[Input material — start]

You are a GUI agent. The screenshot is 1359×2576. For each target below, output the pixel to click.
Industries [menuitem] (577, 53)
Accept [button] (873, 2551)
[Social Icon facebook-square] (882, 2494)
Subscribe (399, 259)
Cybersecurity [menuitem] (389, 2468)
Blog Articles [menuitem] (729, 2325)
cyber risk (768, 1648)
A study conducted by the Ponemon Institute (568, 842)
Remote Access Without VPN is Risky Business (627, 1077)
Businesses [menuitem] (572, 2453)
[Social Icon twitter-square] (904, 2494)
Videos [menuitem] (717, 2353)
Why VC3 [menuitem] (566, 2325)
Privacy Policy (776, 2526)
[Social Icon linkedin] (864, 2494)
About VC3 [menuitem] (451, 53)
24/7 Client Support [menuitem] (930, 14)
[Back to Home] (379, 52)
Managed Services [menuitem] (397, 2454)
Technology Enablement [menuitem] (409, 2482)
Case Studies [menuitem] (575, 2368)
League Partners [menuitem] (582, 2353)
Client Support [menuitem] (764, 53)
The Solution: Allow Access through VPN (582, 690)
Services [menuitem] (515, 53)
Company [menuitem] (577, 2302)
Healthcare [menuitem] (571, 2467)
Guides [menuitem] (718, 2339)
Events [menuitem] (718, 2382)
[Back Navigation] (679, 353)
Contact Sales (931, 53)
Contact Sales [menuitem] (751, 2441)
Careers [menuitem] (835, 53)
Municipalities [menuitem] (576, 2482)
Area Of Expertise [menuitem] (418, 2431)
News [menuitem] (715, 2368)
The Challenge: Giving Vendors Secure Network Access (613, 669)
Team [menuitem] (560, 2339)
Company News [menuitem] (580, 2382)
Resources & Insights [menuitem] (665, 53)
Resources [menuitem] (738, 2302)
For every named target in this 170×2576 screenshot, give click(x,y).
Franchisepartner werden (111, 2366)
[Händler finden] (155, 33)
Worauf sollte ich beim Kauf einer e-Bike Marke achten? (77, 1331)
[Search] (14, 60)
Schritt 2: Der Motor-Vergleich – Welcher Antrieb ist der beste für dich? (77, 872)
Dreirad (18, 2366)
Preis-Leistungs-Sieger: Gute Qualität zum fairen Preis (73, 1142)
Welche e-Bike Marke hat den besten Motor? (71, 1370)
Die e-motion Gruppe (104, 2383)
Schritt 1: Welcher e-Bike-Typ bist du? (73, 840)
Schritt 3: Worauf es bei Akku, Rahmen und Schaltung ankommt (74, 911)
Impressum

[Input material — finish]

■ Prompt: Report each line of the data in which "News" occurs.

■ Exercise response:
News [menuitem] (715, 2368)
Company News [menuitem] (580, 2382)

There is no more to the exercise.